Many antibiotics are synthesized by huge sets of enzymes called polyketide synthases: a series of proteins arranged in a particular order that recruit specific small molecule building blocks to assemble the drug of interest. Picture an automobile assembly line – a car is assembled sequentially, using various interchangeable parts as it moves from one workstation to the next in line. Drug synthesis via polyketide synthases works in much the same way. Each protein module acts as a workstation responsible for selecting and adding another specific building block to the antibiotic.
Improving upon existing antibiotics is an efficient way to create new drugs in terms of both time and cost. If researchers could manipulate the function of each module in the enzyme assembly line, it would allow them to design man-made molecules, thus fine-tuning the pharmacological properties of a drug. However, no one had been able to discover how to make small tweaks to an enzyme module in order to completely change which building blocks are selected during the assembly process.
Gavin Williams, associate professor of bio-organic chemistry at NC State and corresponding author of a paper describing the work, along with former Ph.D. student and first author Irina Koryakina, former Ph.D student John McArthur and current Ph.D. student Christian Kasey, set out to discover how to make an enzyme module in erythromycin select a man-made building block.
The group looked at a protein module designated Ery6, which is the sixth module, or workstation on the assembly line, for erythromycin. They found that the module identifies and installs a methyl group building block. By genetically altering the active site of the enzyme they were able to make changes to single amino acids in that area, engineering the enzyme to reject the naturally occurring substrate, or building block, that it normally selected in favor of a man-made substrate the researchers preferred.

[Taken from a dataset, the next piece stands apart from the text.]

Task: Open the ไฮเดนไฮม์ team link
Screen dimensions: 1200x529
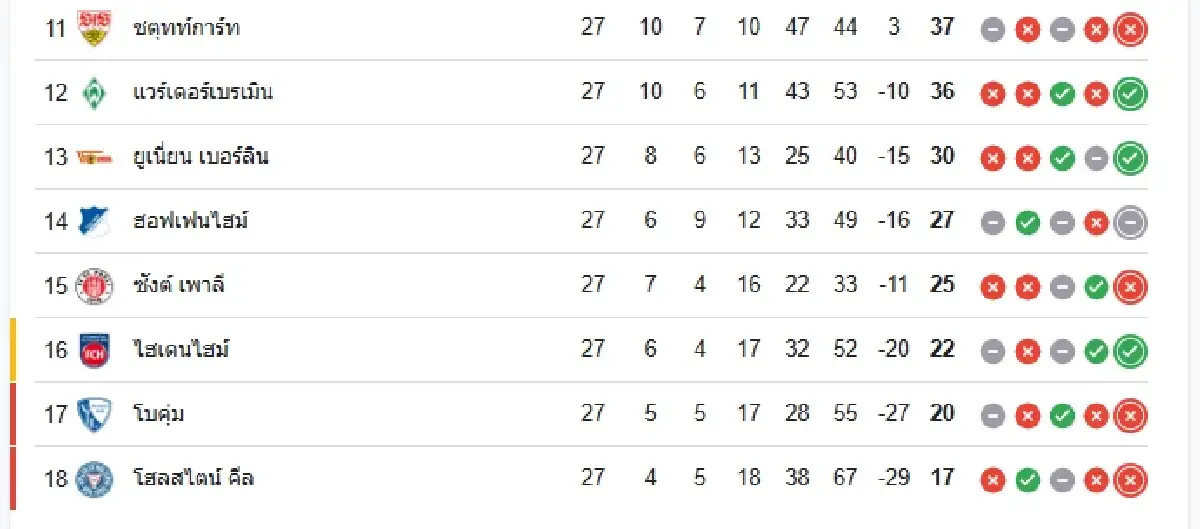Action: [181, 350]
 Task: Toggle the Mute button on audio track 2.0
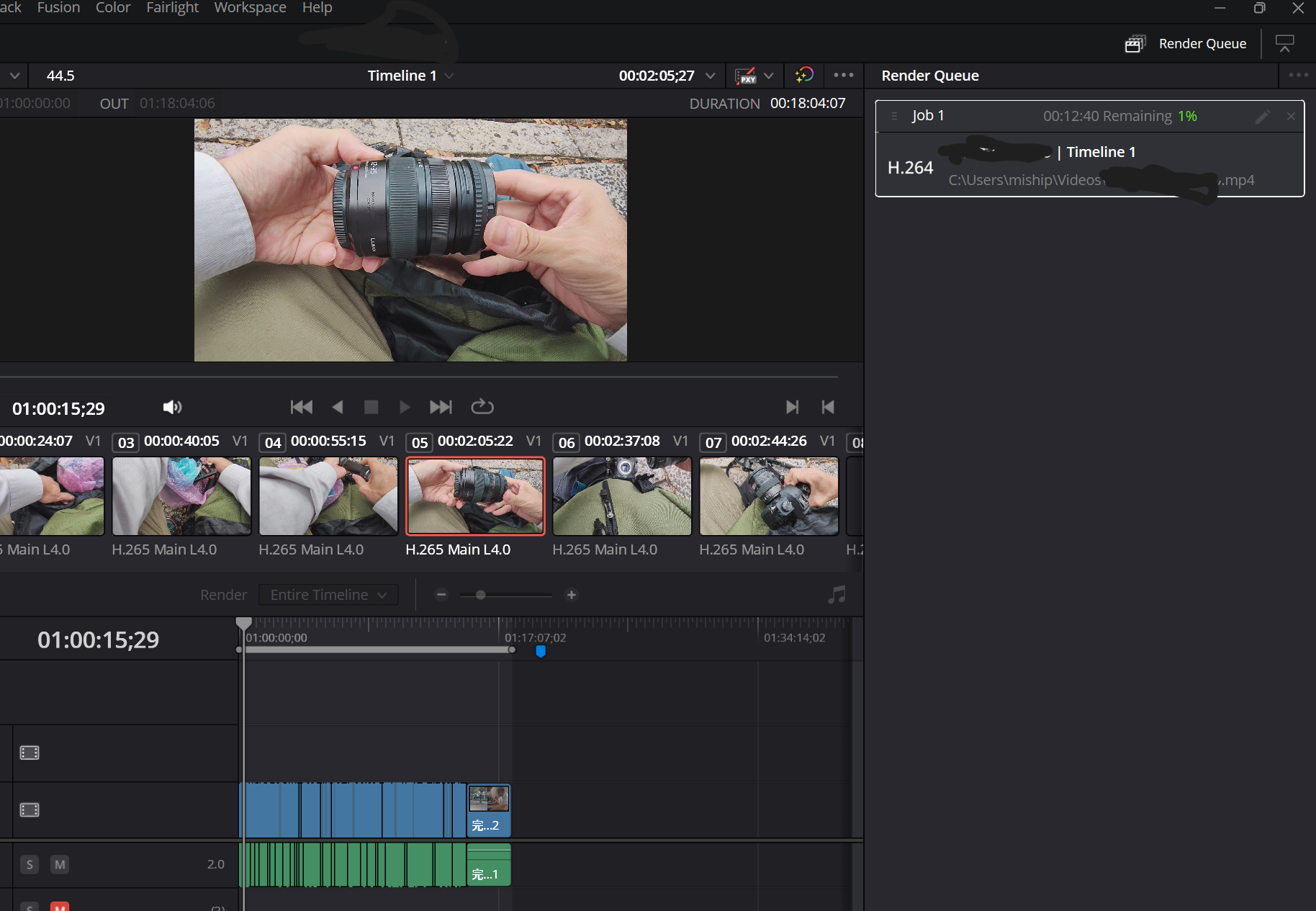tap(60, 864)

“We have engineered the incorporation of a non-natural substrate by changing the building block specificity of Ery6,” Kasey says. “Because we have completely changed the specificity only at the sixth module, we know that the chemistry at a defined part of the molecule will be changed. So if we move to a scenario where these compounds are generated in environments that may have both the natural and man-made substrates available to them, we know that only module six will select the substrate we want.”
“Previously, most changes to these compounds have been in the form of swapping out an entire enzyme module, rather than tweaking functionality within it,” Williams says. “Instead of a hatchet, our method is more surgical, making small but impactful changes to the module that won’t change its overall function while allowing us to fine tune the portions of the compound that we select.
“We want to apply this same approach to alter other groups in the structure so that we could diversify and modify other properties of the antibiotic. We believe that this approach will prove a powerful tool in constructing new designer compounds with pinpoint accuracy.”